To have even got that club to that position in the first place is management of the highest order. Whatever follows can almost be seen as the icing on the cake.
So by that most important of measures – league position – Roeder's first 100 days have to be seen as an unqualified success.
Has it come at a price? Yes. But if you look at the deals that never happened in the January transfer window – the ?1 million plus for Martin Taylor and the similar kind of sums that might have followed both Paterson and Rasiak about, then it is clear that Roeder has got Norwich to where there are in the table with further cash to burn in the summer. He could have spent some bigger bucks and still have no more to show for it.
Yes, the recent loans will all have come at a price; with fixer's fees, loan fees and all sorts attached. But, in every likelihood, that may have already been off-set in an early up-surge in season ticket sales compared to the take-up rate had the Canaries been still sat around the bottom six. There is hope in the punters' hearts. And with that comes sales.
The other expense will, of course, have come in the players that were shipped out in January; contracts terminated; exit deals done. Again, given the largely unexpected windfalls that the ?400,000 sales of Chris Brown and Joe Lewis netted, Roeder will head into that summer break with his existing pot of cash still to spend.
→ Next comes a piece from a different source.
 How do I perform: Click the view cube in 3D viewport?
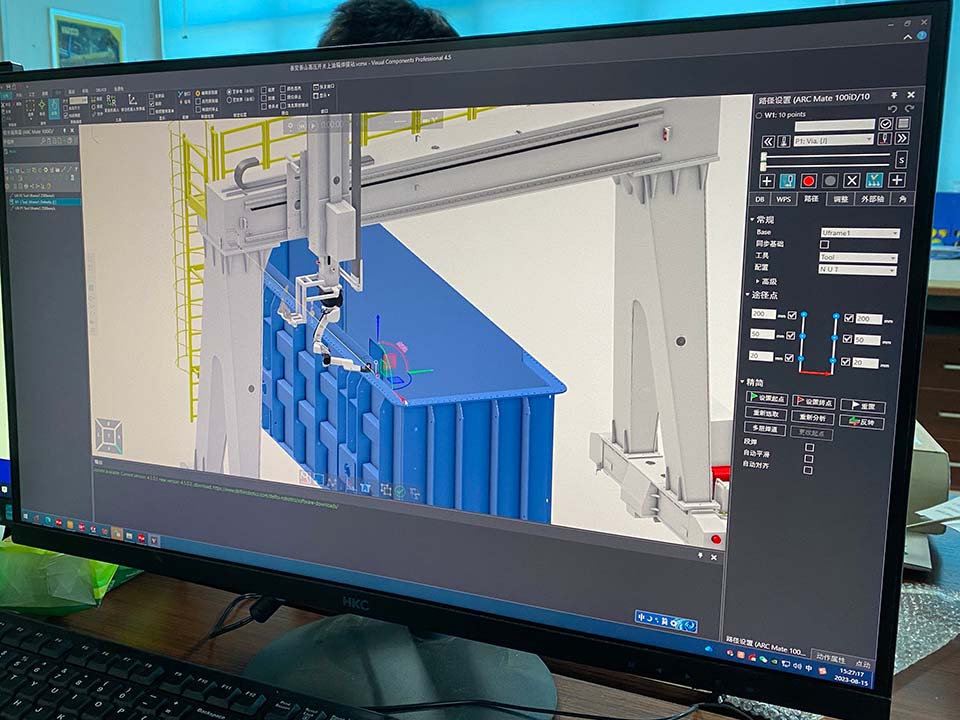pos(109,435)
That's no mean feat, either.
And when it comes to prising further cash out of the board, taking the club from the very bottom of the pile to the middle and beyond in three short months merely strengthens his hand again. All of a sudden it gets the board wondering just what this man might be able to do if we ever gave him some semi-serious money to spend…
Roeder does the full 'Give me the tools, and I'll do you the job….' speech and on the back of a wave of popular support, the board will find it increasingly hard to resist any calls for extra cash.
To find himself in that position of strength 112 days in is, likewise, not to be sniffed at.
But the idea of a president's first 100 days is interesting in another way – one that touches on more of the hows, than the whats.
What he's done is obvious – saved Norwich from League One football next season. How he has done that is the really interesting bit; that's where he gets all presidential.
Because from day one, he's removed himself from the daily fray; he's put himself above it; he observes games from on high – literally, in the fact that until things start to go pear-shaped, he's in the directors' box.
The 'executive', that's his two chief lieutenants – Lee Clark and Paul Stephenson. They are his front-of-house managers; they are the ones that are out there on the front-line. It was an interesting remark that Roeder delivered on Clark's arrival – that he would be great at 'getting in amongst the players'.
And that, as far as anyone can tell, is what both men have done brilliantly; they get in among the players; find out which buttons need pushing and when – and then relay that information up to the president sat alone and almost aloof in his office.
It's very clever. He's not one of them; Clark and Stephenson are. Roeder remains detached; distant; difficult to get either a handle or a grip on; all concerned – other than Messrs Clark and Stephenson – find him a difficult book to read and it's that that keeps them on their toes. The uncertainty.
I would suspect that very few of the existing staff at Carrow Road would – 100 days in – claim to 'know' Glenn Roeder. Not in the way that an Arsene Wenger would know Glenn Roeder.
Martin O'Neill had that. Few in that City dressing room ever 'got' what Martin was all about; he was certainly never one of the lads. His two gate-keepers were John Robertson and Steve Walford. They still are. They are the ones that get in amongst the players; O'Neill operates on a different level; he's detached; diffident; difficult to read.
And, for me, Roeder is out of the same stable. Same modus operandi; same way of working.
Same results? Who knows? But if the next 100 days come anywhere near to equalling the achievements of the first 100 days, we're all in for a fascinating ride.